When all is said and done, the economic downturn caused by the COVID-19 pandemic may prove to be the federal government’s greatest fiscal challenge of our lifetime.

Before the virus struck, unemployment was at an all-time low, wages were ticking upward, and economic growth remained strong after a decade of expansion. But instead of taking advantage of a decade of growth to get deficits and the debt under control, lawmakers bypassed spending caps, evaded pay-as-you-go rules, and enacted huge new spending initiatives and a massive tax cut package.

The wasted years and ill-advised actions led the Congressional Budget Office to project annual deficits at or above $1 trillion this year and into the future. And that was before the pandemic hit.

Today’s health and economic crisis finds households and businesses in dire need, and just as in the 2008-09 “Great Recession,” a federal response is required. Yet, with our national debt set to exceed levels not seen since just after World War II, we are not in a strong fiscal position.

The reason to maintain fiscal order during a strong economy is to make room for a robust fiscal response during times of crisis.

Looking back, it’s easy to see how federal funds could have been better allocated to leave Congress with more flexibility to address this new national emergency. However, shoddy budgeting in years past, while frustrating, doesn’t mean we can pull back and leave health care workers, households and businesses to fend for themselves.

The severity of the pandemic and the economic downturn meant we had to funnel federal aid into the economy in a fast but prudent manner. To its credit, Congress has largely done that, up to this point.

The biggest piece of legislation to combat the pandemic thus far, the Coronavirus Aid, Relief, and Economic Security (CARES) Act, was assembled in a matter of weeks. It came with a staggering $1.7 trillion in borrowing, and some expenditures were not perfectly crafted. Nonetheless, most of the funds were appropriately targeted through direct aid to small businesses and in support of specific health care necessities.

The CARES Act had wide bipartisan support. Now, sadly, that bipartisan spirit is eroding. As a result, lawmakers from both parties are beginning to advance policy goals that have little or nothing to do with the COVID-19 response.

For instance, the latest legislative proposal from House Democrats would repeal the cap on state and local tax deductions for 2020 and 2021. A large majority of this tax break would actually go to households with incomes of $1 million or more. This tax proposal does nothing to address the health crisis or assist families most in need.

On the Republican side, the Trump administration has advocated $2 trillion in deficit financed infrastructure spending. Many roads and bridges across America are clearly in need of repair. Fixing them, though, doesn’t help address the current health or economic crisis.

As with previous national emergencies, government borrowing is unavoidable. But especially in circumstances such as this, the borrowing must be purposeful and should adhere to these principles: timely, targeted and temporary.

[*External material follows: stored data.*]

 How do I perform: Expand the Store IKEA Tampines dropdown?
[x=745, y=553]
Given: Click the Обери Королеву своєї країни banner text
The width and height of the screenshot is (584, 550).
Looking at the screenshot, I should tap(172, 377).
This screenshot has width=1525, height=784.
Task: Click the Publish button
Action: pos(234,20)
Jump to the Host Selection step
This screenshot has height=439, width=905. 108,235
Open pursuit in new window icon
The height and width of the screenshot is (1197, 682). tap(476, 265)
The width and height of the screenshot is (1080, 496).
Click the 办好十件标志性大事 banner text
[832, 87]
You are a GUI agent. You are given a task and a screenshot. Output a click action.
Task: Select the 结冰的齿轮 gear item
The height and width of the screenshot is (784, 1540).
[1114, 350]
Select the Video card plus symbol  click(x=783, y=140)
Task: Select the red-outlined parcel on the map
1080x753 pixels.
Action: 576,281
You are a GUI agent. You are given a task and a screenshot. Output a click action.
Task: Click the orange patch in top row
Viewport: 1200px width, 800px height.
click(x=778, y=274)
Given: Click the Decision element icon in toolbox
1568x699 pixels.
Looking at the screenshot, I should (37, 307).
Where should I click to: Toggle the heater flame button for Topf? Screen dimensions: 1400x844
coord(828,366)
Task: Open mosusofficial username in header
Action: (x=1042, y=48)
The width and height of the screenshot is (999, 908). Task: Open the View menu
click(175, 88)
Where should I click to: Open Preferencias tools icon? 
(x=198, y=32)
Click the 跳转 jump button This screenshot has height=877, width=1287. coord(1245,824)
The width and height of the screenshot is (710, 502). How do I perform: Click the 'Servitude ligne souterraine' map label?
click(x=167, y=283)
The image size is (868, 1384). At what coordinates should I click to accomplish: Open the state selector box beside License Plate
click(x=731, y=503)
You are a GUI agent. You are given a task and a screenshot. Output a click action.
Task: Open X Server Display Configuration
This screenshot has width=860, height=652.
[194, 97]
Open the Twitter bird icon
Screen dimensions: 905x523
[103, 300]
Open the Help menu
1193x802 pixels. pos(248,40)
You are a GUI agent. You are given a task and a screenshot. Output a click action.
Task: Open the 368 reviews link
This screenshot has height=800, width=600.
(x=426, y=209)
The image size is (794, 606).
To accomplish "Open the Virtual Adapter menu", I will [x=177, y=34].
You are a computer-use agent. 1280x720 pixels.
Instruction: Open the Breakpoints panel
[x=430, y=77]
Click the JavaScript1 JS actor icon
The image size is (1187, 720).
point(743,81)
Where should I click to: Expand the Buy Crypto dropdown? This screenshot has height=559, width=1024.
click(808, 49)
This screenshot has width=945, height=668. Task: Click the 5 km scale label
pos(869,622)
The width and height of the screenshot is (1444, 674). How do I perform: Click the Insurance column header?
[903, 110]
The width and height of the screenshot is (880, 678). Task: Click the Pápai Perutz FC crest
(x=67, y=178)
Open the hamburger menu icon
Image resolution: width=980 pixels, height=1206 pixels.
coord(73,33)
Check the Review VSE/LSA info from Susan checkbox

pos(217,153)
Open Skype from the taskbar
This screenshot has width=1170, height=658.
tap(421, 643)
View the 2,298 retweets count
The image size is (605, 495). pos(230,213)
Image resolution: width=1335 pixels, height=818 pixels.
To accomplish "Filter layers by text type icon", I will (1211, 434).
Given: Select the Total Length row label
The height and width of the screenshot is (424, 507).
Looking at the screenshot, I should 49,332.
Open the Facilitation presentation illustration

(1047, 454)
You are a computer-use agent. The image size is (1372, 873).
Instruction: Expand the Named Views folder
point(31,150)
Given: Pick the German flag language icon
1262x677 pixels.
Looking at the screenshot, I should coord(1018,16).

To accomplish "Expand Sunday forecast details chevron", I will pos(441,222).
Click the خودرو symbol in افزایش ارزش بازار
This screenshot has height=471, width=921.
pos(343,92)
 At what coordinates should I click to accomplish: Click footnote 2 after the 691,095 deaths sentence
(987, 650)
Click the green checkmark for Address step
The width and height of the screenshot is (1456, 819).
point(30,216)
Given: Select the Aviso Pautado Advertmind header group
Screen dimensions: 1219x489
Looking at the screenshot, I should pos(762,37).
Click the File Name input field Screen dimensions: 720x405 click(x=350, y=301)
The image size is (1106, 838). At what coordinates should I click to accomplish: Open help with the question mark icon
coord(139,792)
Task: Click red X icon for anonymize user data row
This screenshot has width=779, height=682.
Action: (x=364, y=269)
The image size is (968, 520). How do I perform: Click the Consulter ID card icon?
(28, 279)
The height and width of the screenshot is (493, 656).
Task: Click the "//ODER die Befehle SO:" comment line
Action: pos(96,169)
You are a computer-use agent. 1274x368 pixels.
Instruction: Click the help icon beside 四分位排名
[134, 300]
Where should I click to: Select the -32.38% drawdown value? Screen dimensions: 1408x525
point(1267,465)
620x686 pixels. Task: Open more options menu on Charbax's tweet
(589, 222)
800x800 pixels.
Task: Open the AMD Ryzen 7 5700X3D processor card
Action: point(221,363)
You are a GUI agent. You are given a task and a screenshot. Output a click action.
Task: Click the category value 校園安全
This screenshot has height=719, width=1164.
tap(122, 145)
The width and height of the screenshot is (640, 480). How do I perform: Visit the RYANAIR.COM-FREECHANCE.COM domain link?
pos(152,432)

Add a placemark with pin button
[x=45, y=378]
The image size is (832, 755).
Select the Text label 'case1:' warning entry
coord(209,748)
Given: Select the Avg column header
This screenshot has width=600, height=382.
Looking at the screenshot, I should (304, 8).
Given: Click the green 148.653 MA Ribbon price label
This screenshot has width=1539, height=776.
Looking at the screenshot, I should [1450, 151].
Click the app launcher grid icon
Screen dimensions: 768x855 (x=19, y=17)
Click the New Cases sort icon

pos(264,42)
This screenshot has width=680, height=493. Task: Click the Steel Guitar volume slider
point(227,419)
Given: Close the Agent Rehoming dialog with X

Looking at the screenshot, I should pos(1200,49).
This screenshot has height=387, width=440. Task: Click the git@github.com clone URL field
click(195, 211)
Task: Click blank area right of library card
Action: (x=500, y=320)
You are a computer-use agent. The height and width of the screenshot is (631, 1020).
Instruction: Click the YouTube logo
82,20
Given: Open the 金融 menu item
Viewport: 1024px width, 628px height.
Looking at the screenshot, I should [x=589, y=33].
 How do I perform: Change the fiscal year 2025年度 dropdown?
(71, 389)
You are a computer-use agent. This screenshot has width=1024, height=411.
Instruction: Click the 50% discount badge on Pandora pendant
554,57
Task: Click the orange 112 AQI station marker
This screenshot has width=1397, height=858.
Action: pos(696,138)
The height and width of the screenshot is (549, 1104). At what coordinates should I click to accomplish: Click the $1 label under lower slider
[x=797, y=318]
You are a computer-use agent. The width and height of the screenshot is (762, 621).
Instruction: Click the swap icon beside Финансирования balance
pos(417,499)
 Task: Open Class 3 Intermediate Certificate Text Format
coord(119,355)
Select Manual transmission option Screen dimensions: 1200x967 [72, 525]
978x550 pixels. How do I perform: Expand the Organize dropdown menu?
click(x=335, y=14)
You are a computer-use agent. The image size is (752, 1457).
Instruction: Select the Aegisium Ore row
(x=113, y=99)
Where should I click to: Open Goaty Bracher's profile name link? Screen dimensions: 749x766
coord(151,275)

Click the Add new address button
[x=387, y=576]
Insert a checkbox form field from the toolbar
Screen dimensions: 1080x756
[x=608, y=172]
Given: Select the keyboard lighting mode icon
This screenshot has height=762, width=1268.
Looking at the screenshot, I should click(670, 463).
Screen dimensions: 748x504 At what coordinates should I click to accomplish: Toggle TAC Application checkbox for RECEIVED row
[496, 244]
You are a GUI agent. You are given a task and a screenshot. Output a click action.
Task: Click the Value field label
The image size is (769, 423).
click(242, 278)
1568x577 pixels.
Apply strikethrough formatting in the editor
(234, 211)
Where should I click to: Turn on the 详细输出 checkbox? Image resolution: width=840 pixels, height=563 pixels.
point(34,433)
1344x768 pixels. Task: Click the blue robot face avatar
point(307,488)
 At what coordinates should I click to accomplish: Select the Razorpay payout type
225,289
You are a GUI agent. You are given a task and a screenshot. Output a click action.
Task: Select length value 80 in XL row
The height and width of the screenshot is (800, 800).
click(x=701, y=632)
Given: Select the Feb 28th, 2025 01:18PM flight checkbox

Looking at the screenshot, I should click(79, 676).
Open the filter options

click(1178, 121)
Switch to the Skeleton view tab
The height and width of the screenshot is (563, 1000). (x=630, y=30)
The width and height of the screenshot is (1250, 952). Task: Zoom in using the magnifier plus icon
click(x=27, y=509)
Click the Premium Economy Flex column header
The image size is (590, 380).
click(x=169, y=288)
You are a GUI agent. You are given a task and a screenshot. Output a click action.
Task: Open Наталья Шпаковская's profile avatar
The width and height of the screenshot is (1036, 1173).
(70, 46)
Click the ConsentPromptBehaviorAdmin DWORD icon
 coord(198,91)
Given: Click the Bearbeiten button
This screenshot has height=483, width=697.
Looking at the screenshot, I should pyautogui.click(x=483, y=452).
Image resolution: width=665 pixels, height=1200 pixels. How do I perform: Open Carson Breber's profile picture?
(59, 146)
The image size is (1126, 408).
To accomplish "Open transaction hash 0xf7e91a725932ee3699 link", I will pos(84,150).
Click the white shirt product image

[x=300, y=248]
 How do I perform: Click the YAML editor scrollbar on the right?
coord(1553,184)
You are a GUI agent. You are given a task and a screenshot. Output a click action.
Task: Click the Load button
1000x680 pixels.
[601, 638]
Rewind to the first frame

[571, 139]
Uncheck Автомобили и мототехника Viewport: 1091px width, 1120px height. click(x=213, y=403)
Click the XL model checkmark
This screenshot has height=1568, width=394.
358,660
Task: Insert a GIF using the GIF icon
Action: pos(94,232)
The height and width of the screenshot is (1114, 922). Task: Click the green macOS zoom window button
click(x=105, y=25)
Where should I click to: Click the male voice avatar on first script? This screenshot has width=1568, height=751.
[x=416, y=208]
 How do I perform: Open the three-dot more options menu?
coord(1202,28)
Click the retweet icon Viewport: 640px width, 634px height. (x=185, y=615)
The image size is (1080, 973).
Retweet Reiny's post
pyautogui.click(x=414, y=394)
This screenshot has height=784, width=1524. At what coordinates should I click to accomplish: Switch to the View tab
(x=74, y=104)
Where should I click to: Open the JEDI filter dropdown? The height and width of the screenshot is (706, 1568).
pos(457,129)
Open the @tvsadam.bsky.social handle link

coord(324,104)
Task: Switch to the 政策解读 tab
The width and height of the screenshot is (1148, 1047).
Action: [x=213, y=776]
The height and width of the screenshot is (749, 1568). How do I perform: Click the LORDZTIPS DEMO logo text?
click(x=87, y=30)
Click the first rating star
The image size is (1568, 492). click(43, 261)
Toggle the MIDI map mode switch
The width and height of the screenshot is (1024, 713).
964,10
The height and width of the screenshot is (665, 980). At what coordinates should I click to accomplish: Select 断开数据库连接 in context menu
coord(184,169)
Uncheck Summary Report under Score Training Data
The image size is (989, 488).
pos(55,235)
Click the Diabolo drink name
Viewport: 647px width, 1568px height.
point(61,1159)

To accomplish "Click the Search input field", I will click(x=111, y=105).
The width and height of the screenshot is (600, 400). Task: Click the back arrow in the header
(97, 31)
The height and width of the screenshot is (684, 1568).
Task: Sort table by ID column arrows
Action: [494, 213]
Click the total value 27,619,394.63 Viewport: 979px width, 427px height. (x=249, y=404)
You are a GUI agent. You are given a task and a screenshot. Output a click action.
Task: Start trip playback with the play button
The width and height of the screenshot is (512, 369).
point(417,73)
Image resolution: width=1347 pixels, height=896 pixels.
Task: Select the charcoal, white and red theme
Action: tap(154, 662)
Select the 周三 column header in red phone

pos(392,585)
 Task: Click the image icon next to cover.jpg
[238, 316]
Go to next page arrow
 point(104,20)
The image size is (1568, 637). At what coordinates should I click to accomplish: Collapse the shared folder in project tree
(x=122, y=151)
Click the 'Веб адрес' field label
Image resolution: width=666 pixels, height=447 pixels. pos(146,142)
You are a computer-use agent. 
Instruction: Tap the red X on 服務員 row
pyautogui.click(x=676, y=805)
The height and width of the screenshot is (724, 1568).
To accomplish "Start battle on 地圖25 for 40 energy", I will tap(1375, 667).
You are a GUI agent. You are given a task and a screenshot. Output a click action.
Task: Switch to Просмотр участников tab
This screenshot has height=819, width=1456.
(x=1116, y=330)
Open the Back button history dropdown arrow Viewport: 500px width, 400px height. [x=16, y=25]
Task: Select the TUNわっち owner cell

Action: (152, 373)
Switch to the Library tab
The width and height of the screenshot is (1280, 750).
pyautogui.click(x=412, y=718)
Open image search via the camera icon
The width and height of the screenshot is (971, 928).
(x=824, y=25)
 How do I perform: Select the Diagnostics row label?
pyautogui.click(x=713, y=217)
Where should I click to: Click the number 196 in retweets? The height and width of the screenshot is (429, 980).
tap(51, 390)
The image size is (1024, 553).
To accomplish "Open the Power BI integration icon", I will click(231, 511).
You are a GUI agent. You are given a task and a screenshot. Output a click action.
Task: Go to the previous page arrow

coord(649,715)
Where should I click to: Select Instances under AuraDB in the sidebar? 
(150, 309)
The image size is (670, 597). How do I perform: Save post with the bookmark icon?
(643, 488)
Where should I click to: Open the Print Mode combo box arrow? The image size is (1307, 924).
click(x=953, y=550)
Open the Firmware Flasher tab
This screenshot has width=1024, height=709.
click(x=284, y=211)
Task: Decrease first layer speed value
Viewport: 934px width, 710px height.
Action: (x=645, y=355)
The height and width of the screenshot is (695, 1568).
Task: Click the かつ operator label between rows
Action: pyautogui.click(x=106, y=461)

Superfluous borrowing today will do more harm than good in the long run by increasing the odds that our outsized national debt will deter future economic growth. Once the pandemic is behind us and economic growth returns, we also need to demand that our leaders make fiscal decisions that leave us better prepared for the next crisis.


Tim Penny is co-chair of the board of the Committee for a Responsible Federal Budget in Washington, D.C. He represented Minnesota’s First Congressional District in the U.S. House from 1983-1995.